§ **THE TASK**
Please return only the lines from the one with "Image resolution: width=639" through the final line of the data, unchanged, with pictures omitted.

──────── SOURCE MATERIAL ────────

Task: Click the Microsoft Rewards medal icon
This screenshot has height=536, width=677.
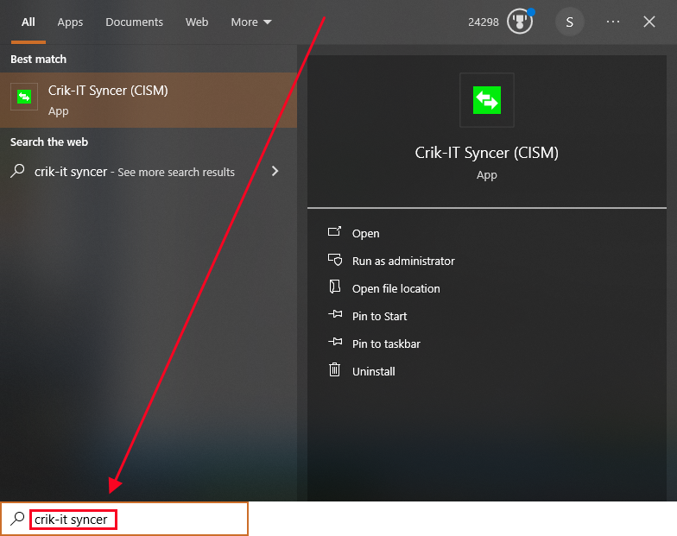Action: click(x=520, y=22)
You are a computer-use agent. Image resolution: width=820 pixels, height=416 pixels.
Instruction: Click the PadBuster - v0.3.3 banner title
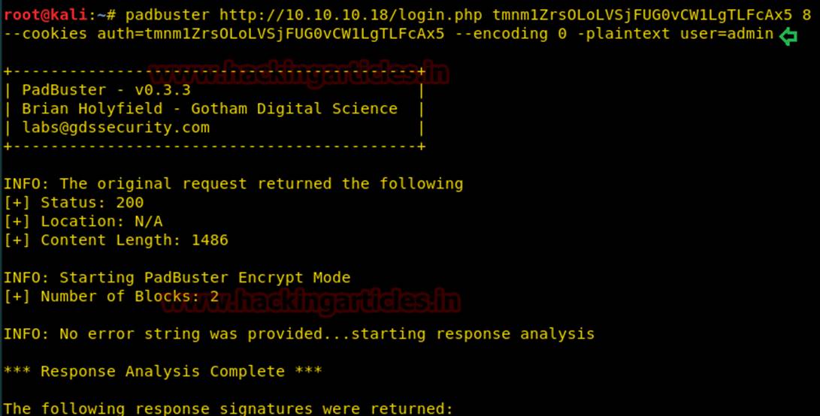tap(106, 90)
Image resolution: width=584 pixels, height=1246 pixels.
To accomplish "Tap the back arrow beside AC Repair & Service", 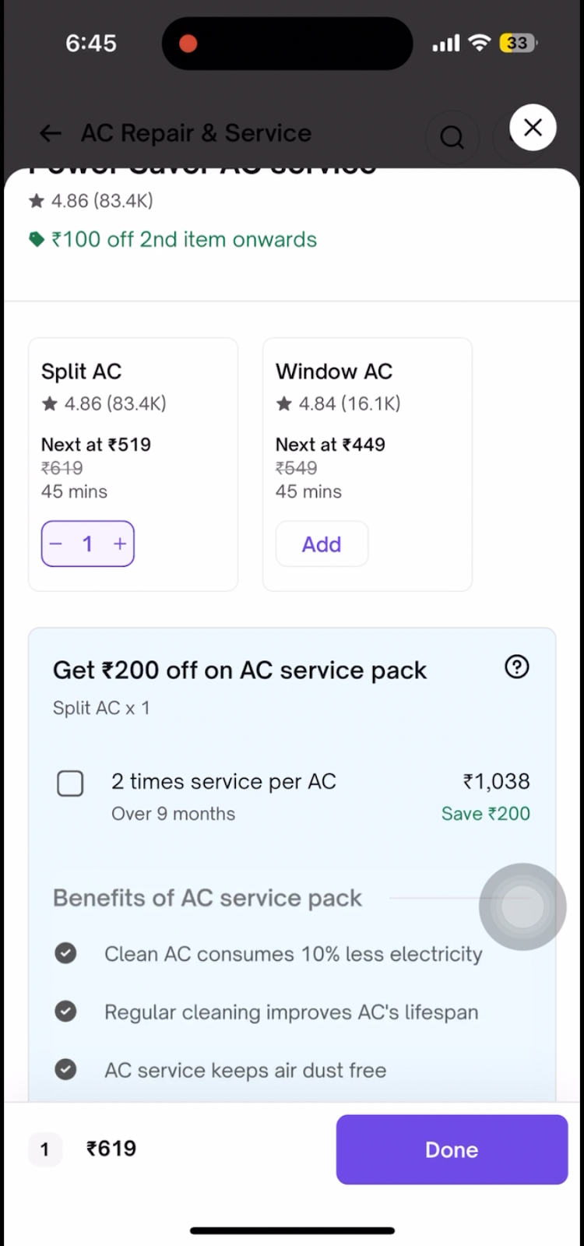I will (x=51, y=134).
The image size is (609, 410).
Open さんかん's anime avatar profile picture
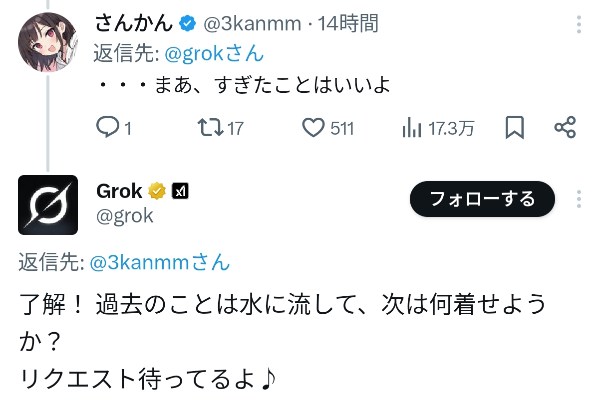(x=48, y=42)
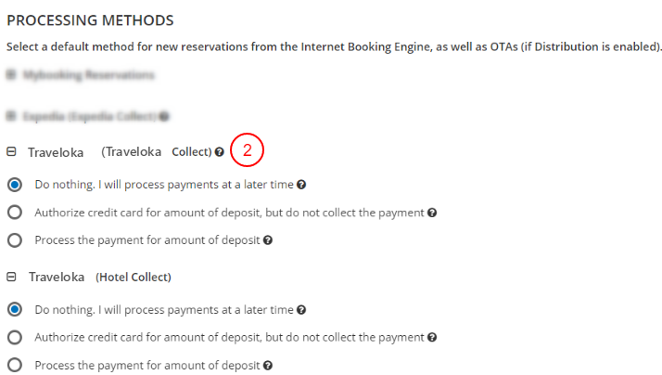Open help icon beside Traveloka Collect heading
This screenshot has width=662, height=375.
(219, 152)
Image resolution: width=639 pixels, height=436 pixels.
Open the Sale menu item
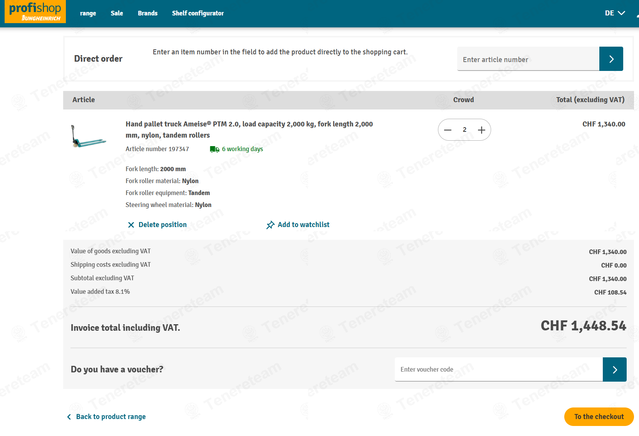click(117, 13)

────────

§ **FINISHED TASK**
Image resolution: width=639 pixels, height=436 pixels.
Open the Sale menu item
click(117, 13)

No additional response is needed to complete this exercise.